The Society for Social Work and Research

2014 Annual Conference

January 15-19, 2014 I Grand Hyatt San Antonio I San Antonio, TX

‘If Anybody Looked, I Was Always There': Recognition and Participatory Parity for Lgbtq Medical Surrogate Decision Makers

Schedule:
Saturday, January 18, 2014: 3:30 PM
HBG Convention Center, Room 008A River Level (San Antonio, TX)
* noted as presenting author
Danae Dotolo, MSW, Doctoral Student/Master's Student, University of Washington, Seattle, WA
Taryn Lindhorst, PhD, Carol LaMare Associate Professor, University of Washington, Seattle, WA
Ruth A. Engelberg, PhD, Research Associate Professor, University of Washington, Seattle, WA
Background/Purpose: The importance of close family members as surrogate decision makers for seriously ill patients has been well-established. However, little is known about the experiences of lesbian, gay, bisexual, transgender and queer (LGBTQ) partners who act in these roles. Available research and anecdotal accounts suggest that LGBTQ partners may be marginalized in the context of medical surrogate decision making as a result of legal exclusion from the spousal role in most states, and clinicians’ failures to recognize the significance of partners’ relationships. This paper aims to describe LGBTQ partners’ experiences as surrogate decision makers in relation to participatory parity, Fraser’s (2003) evaluative standard for social justice.

Method: Fraser’s (2003) conceptualization of participatory parity as a condition for social justice provided the theoretical framework for this paper. Participatory parity represents the opportunity to be allowed full participation as a peer in social life through social equity (distributive justice) and socio-cultural institutional patterns that constitute individuals as worthy of respect and esteem (recognition). We analyzed 50 transcripts of semi-structured interviews with LGBTQ-identified individuals who acted as surrogate decision makers for partners who were unable to make decisions due to serious illness. Targeted thematic analysis proceeded through three major steps: reading and summarizing each interview to understand critical moments that characterize surrogate recognition; coding deductively for evidence of participatory parity in surrogate decision making based on Fraser’s model; and coding inductively for major themes that were present in more than one transcript.  Each interview was compared for explicit and implicit representations of spousal recognition in the surrogate decision-making process.  

Results: Three key findings emerged from this analysis indicating that LGBTQ partners do not experience participatory parity in the context of medical surrogate decision making. First, partners described negative experiences and uncertainty about whether limited inclusion in decision making was related to their status as LGBTQ partners. Second, partners described significant attempts to demonstrate their spousal roles to health care providers to garner recognition or make clinicians aware that patients had loving support. These overt efforts raised concerns about “coming out” to health care professionals who might not condone their relationships.  Third, participants described behavioral adaptations, such as avoiding physical contact when comforting their partners or restraining from making demands of clinicians that could be viewed as confrontational, in order to avoid hostility or discriminatory care of their partners.

Implications: Limitations to participatory parity for LGBTQ partners acting as medical surrogate decision makers represent a significant injustice and ethical concern for social workers practicing in health care settings.
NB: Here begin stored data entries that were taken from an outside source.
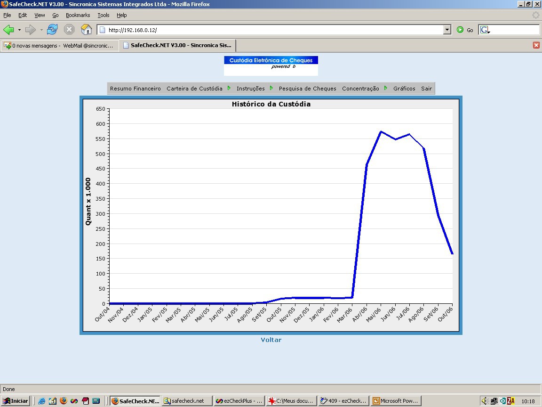Open Resumo Financeiro page
The height and width of the screenshot is (407, 542).
click(136, 89)
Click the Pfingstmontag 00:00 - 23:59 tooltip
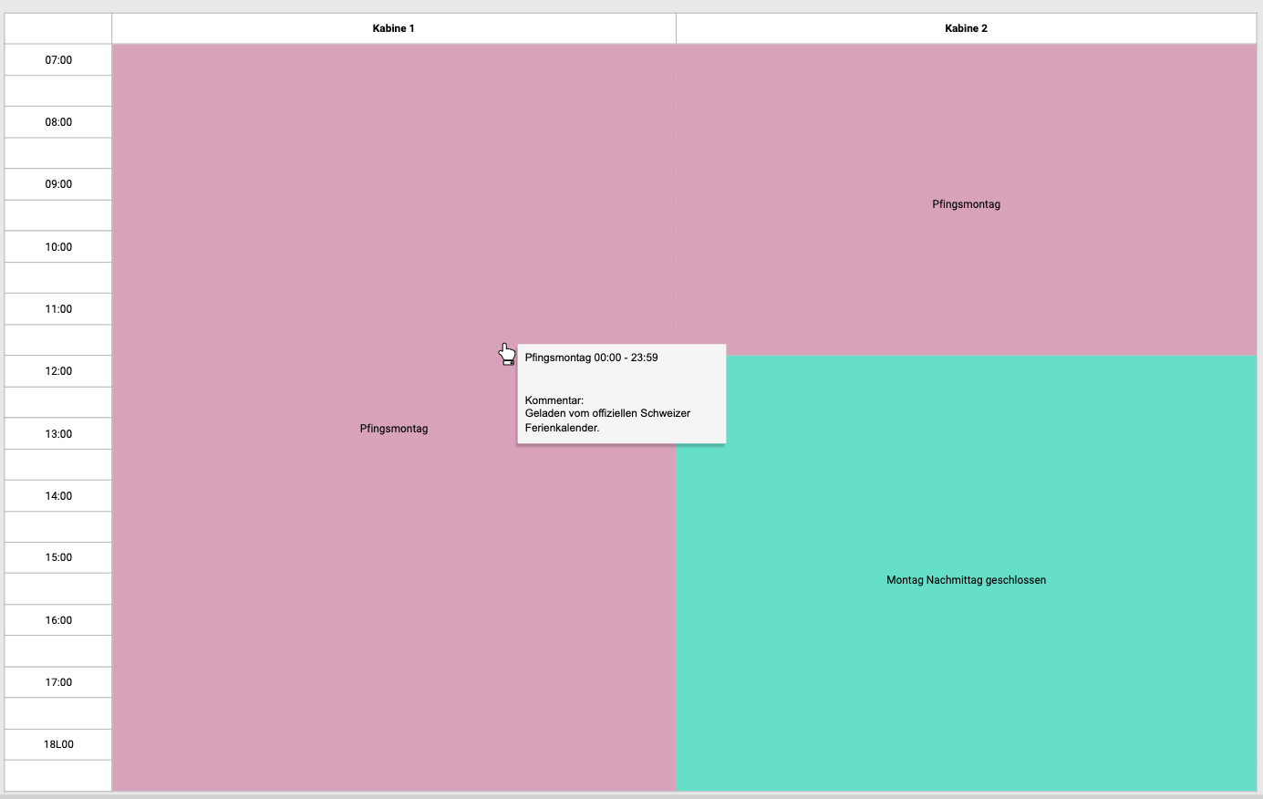 tap(591, 358)
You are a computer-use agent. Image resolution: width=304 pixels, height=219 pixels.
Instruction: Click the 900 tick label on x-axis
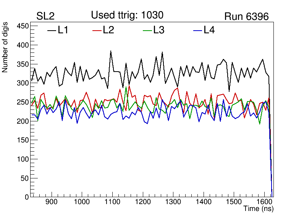pyautogui.click(x=51, y=202)
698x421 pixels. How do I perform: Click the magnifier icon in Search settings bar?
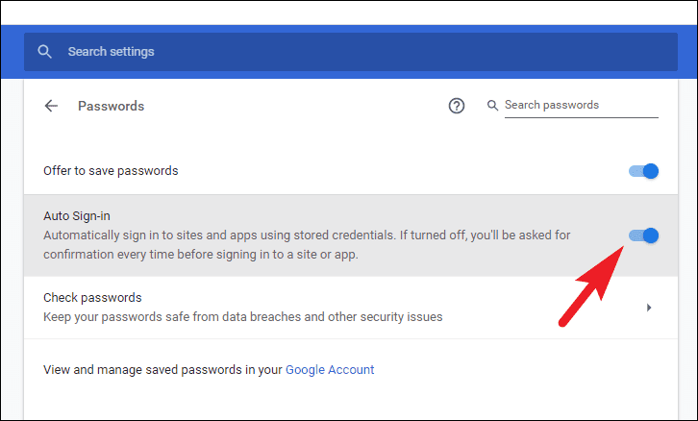[x=44, y=52]
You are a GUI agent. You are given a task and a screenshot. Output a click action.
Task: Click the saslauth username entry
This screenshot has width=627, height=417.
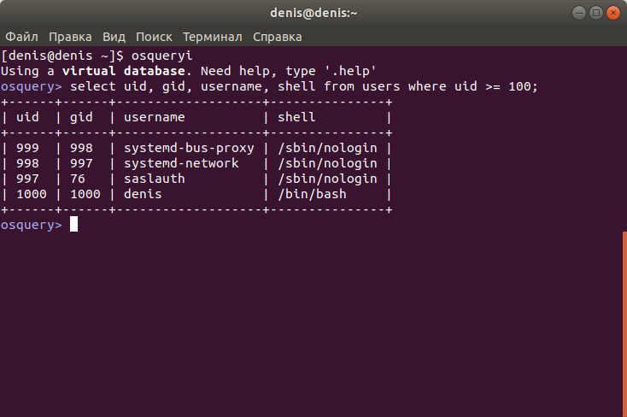click(155, 179)
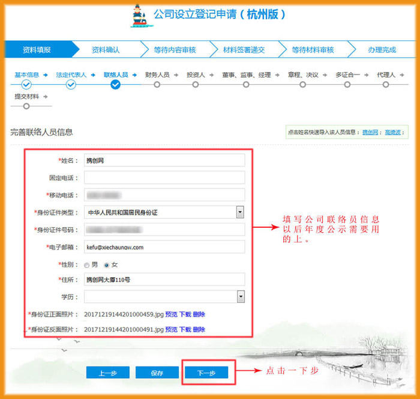
Task: Click the 固定电话 input field
Action: (x=164, y=177)
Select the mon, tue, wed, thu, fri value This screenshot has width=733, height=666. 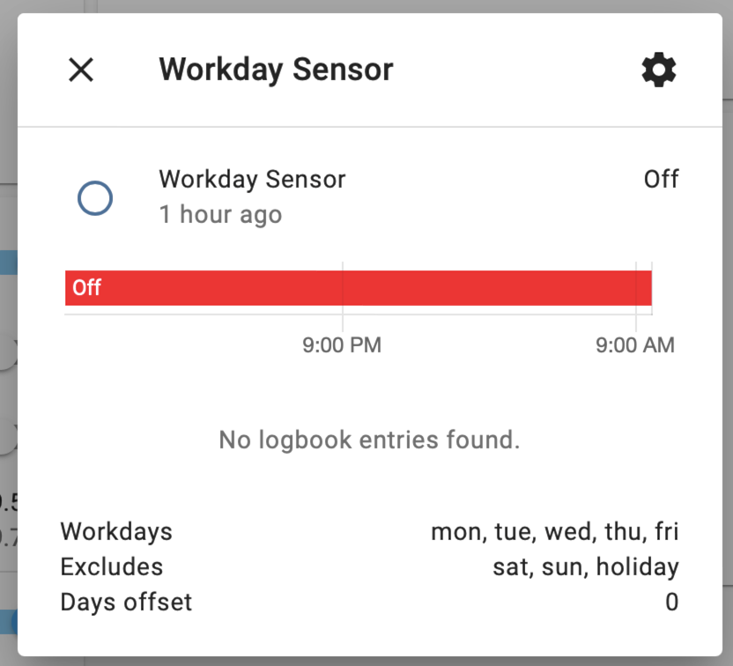[553, 531]
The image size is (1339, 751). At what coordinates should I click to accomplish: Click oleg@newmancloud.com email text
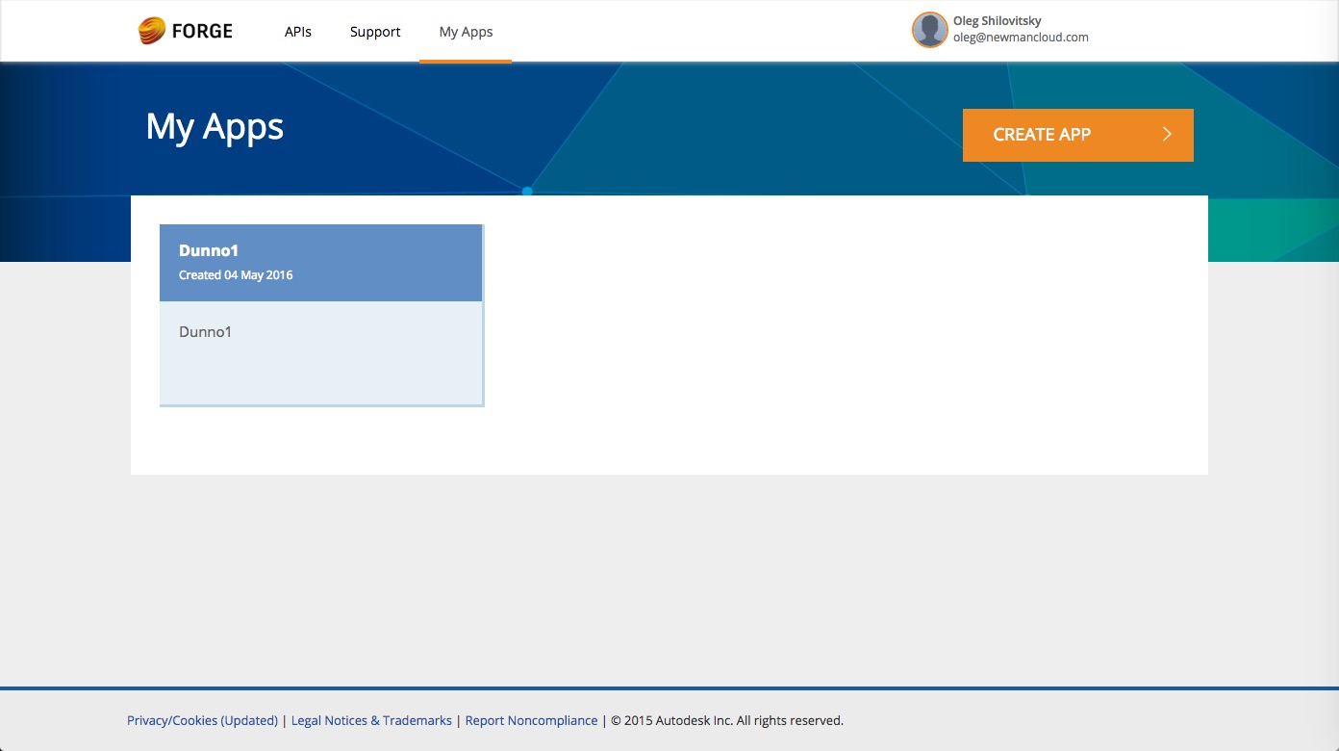pyautogui.click(x=1020, y=38)
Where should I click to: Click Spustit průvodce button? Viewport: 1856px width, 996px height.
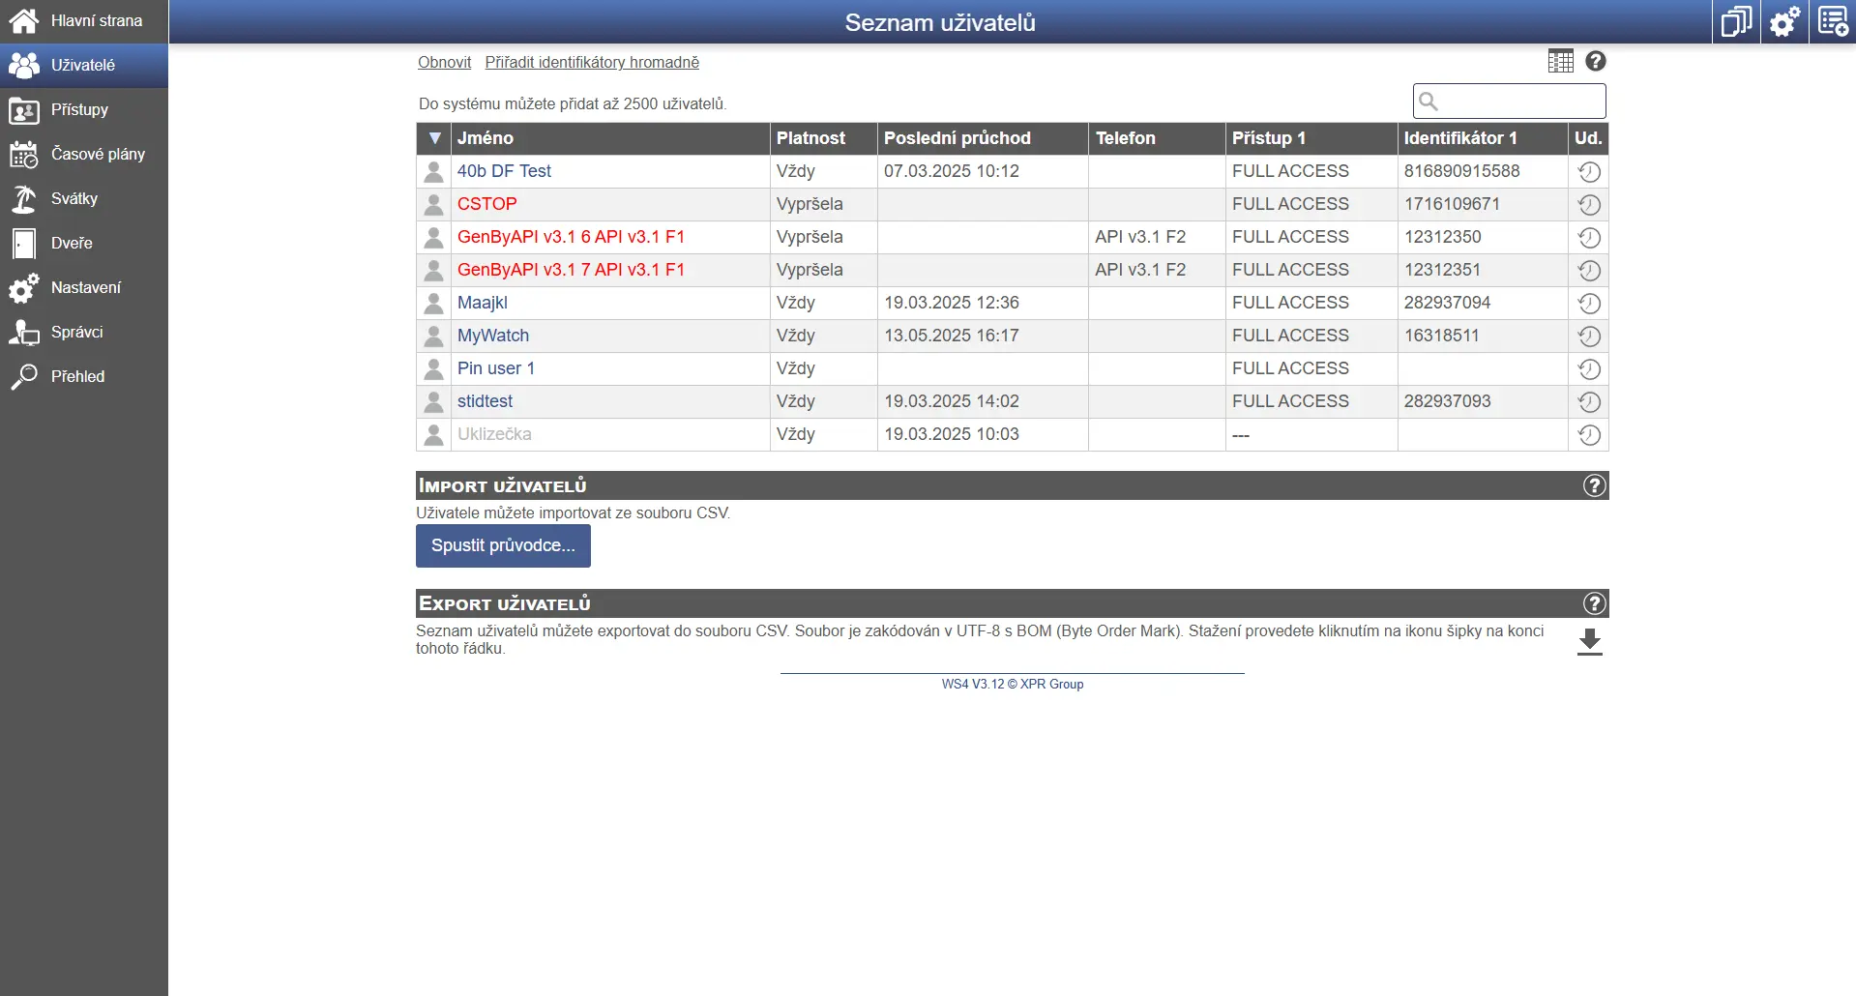(x=503, y=545)
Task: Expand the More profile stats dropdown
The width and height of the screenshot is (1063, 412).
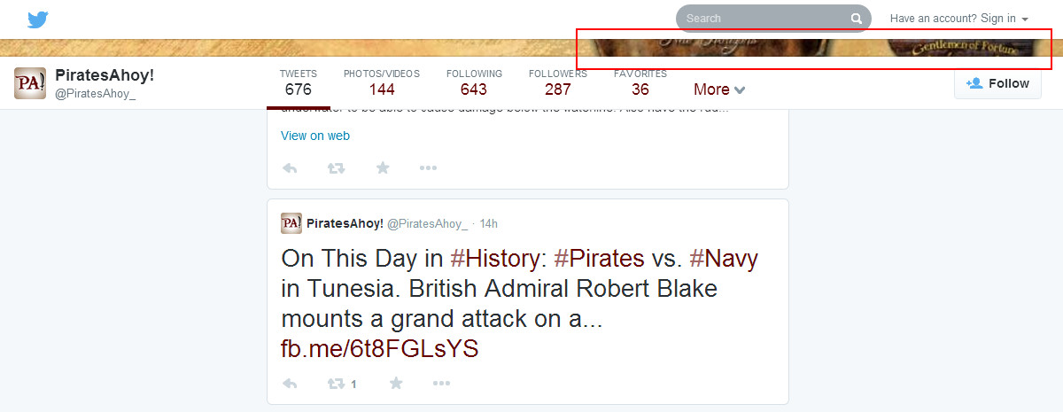Action: (719, 89)
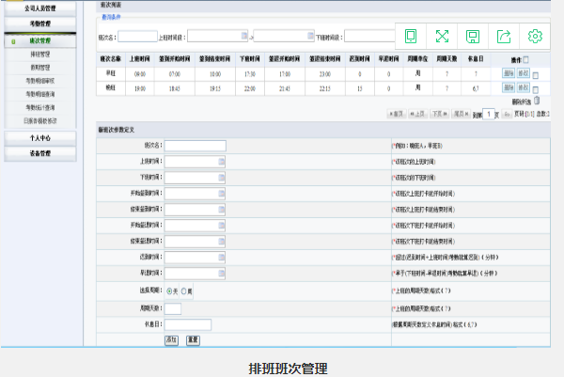The image size is (564, 377).
Task: Expand the 公司人员管理 sidebar section
Action: click(x=39, y=8)
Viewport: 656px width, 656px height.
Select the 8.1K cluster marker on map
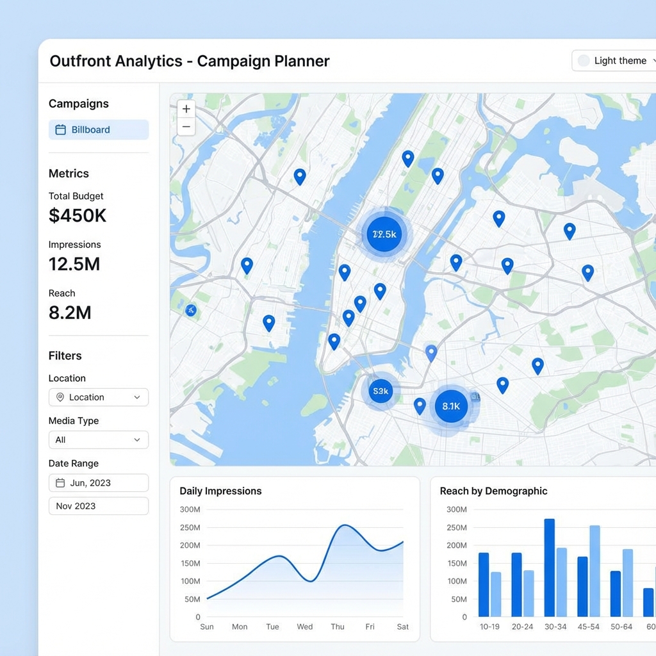[x=451, y=406]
These findings suggest that LGBTQ partners’ experiences reflect institutionalized patterns of marginalization which are not sufficiently remedied by legal inclusion in decision making alone. Even when legal documentation or clinical practices for determining surrogate decision makers designate LGBTQ partners as decision-makers, misrecognition may occur, thereby restricting access to participatory parity. Therefore, calls for justice in this context must incorporate critical examination of institutional relations that create subordinate social statuses and the ways in which these relations are reified and reproduced in the clinical setting.